From my searching on this forum, I understand that the controller talks to canbus to get input such as wheel speed (comparing front to rear speeds to detect slip), throttle position, braking, RPM, and a couple other parameters. Complex stuff!

Obviously, the stock ECU and honestly a vast majority of the stock electronics are getting binned. Even if they could be retained, 300+ volts and 1000+ amps would ****ing vaporize the thin stock wiring. I'm not trying to have a car full of plasma and molten copper. However, I'm stumped on how to control the haldex without retaining the stock canbus system? I see that there are aftermarket controllers but are these standalone? Could I theoretically directly wire a 12v signal to the stepper motor to pressurize the haldex, and splice the wiring to the ABS module to use wheel slip as a parameter to engage the clutch packs? How would I make ABS work without the stock ECU, though...? There are tech sensors you can buy for these motors that connect directly to the output shaft.. could I use this signal to control it?

What about mechanically locking it 50/50 at all times? Wouldn't that annihilate the clutch packs?
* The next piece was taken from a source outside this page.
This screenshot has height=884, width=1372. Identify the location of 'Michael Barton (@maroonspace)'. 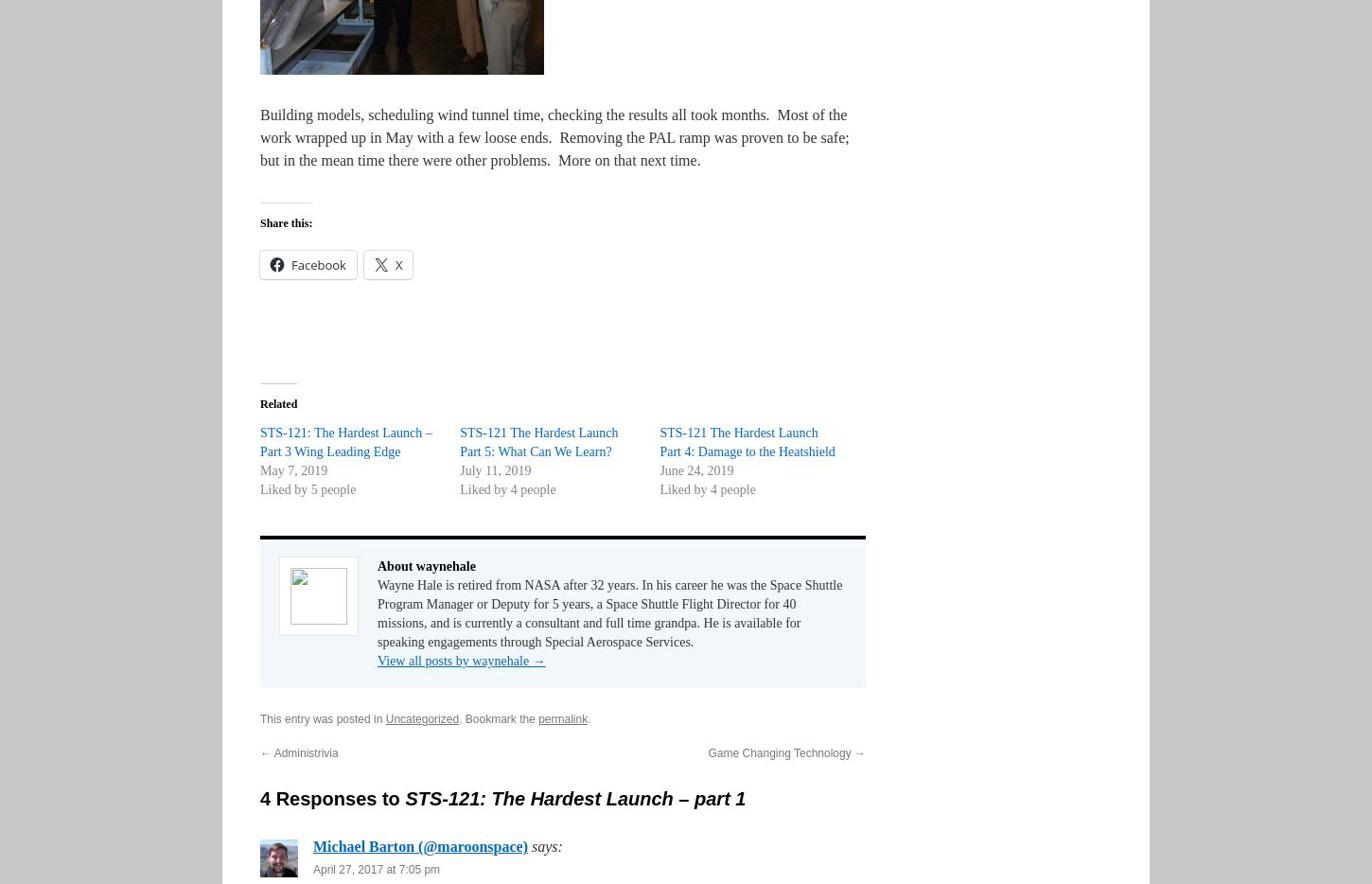
(419, 846).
I can configure an oil cooler to keep it cold but these motors are capable of hundreds if not thousands of lb/ft from >literally< 0RPM to about 4500RPM. Higher still with better quality brushes (essentially a chunk of doped carbon that passes current to the commutator to spin the rotor) and a controller that can handle the demanded current. Are there upgrades to the clutch packs in the event that they would slip and/or shear?
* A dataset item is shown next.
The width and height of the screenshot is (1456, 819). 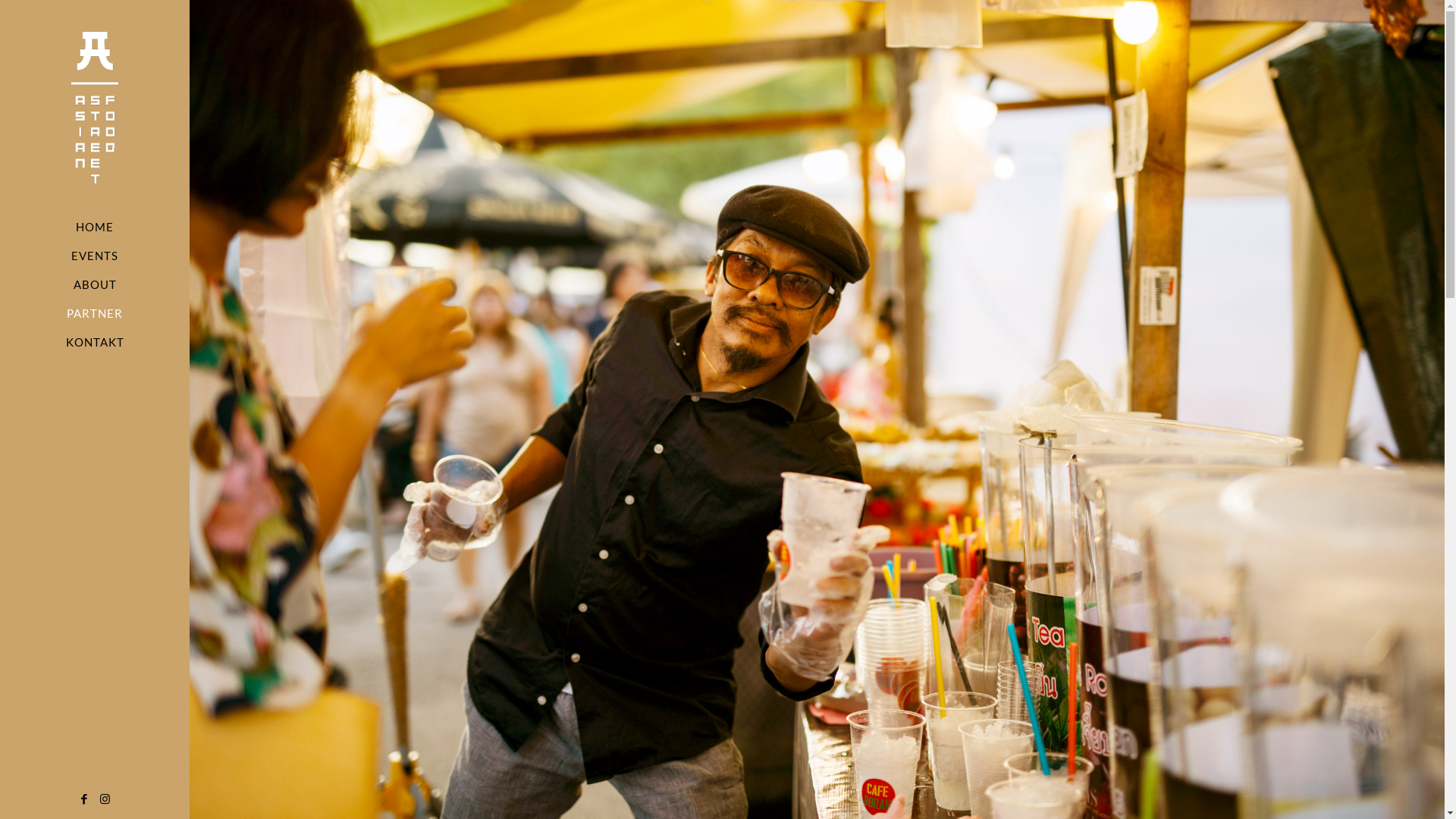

I also see there are standalone Haldex controllers for sale, from USP Motorsports and others. Their websites give me woefully little information about how these systems actually function. If they rely on talking to an ECU of any fashion to work, it would be useless to me, because no ECU would be able to talk to my electric motor. Nothing about a direct current motor can be translated to an ICE, except for very basic physics principles like RPM, which is a system that will be handled separately anyway. All gauges, all commodities (power steering, A/C, radio) will be independently integrated using a DC/DC controller; think about the transformers you see on electric poles, just extremely miniaturized. They use semiconductors to bring high voltage down to up to 12v. Hence, pretty much nothing from the factory electronics will be retained. 

I'm sorry for the barrage of questions but each one is individually important to this huge project. Realistically, any single factor not being addressable would cripple my ability to use this car for a conversion. Light weight and AWD are the two precise reasons why I want to utilize this car for an EV swap. Without AWD integration, I'll likely move onto something simpler, like a mechanical AWD car or something RWD like a classic rice rocket or maybe a genesis coupe. I LOVE my TT but AWD is >essential< to my vision. I will not drive a FWD car with this much instant torque. That's asking to plow into a median or another car by looking at the throttle slightly too hard.
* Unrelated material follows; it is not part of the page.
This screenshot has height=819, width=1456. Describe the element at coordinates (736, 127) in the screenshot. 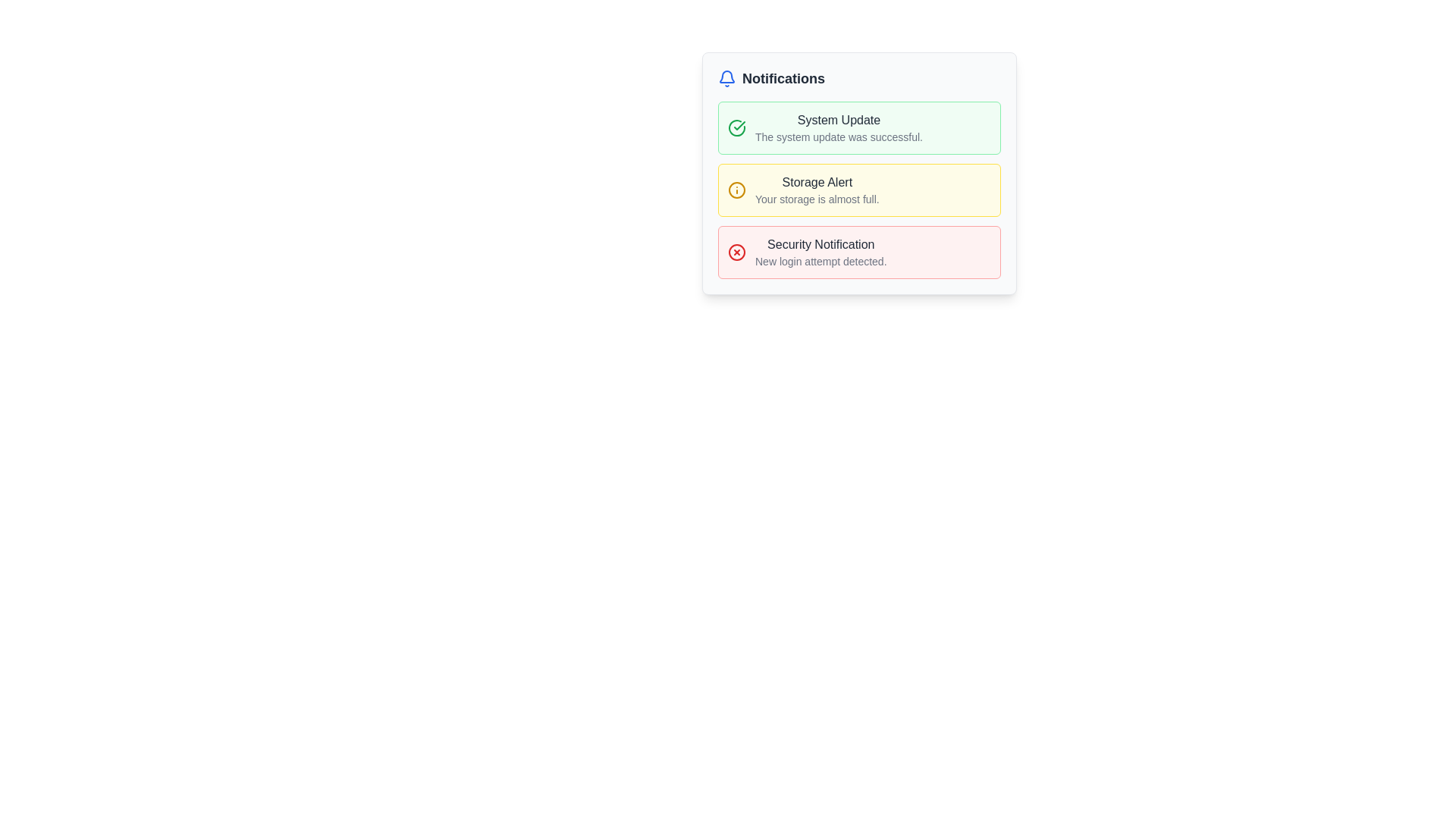

I see `the green checkmark icon in the first notification card labeled 'System Update'` at that location.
Thank you for any insight you could provide!

P.S.: This conversion will be utilizing a Hall Effect accelerator most likely. I don't understand the mechanisms enough to explain it to you because it's electromagnetic wizardry, but essentially it's a fancy potentiometer. I read in another thread somewhere that someone suggested using a potentiometer to get a Haldex >swap< into an older gen Jetta(?) to not only work, but work dynamically based on throttle position. Thanks again!


----------



## DirefulEvolution (Apr 17, 2019)

Erm.. sorry for the double post, but I'm posting using my phone and from my perspective this post looks like a giant wall of text!! 😖😖 Does it appear in broken up paragraphs to you folks? Or did I **** something up??


----------



## asiwa (Dec 18, 2014)

Interesting topic. Before EVs came into the public eye in a big way I was really into conversions like this, so props to you!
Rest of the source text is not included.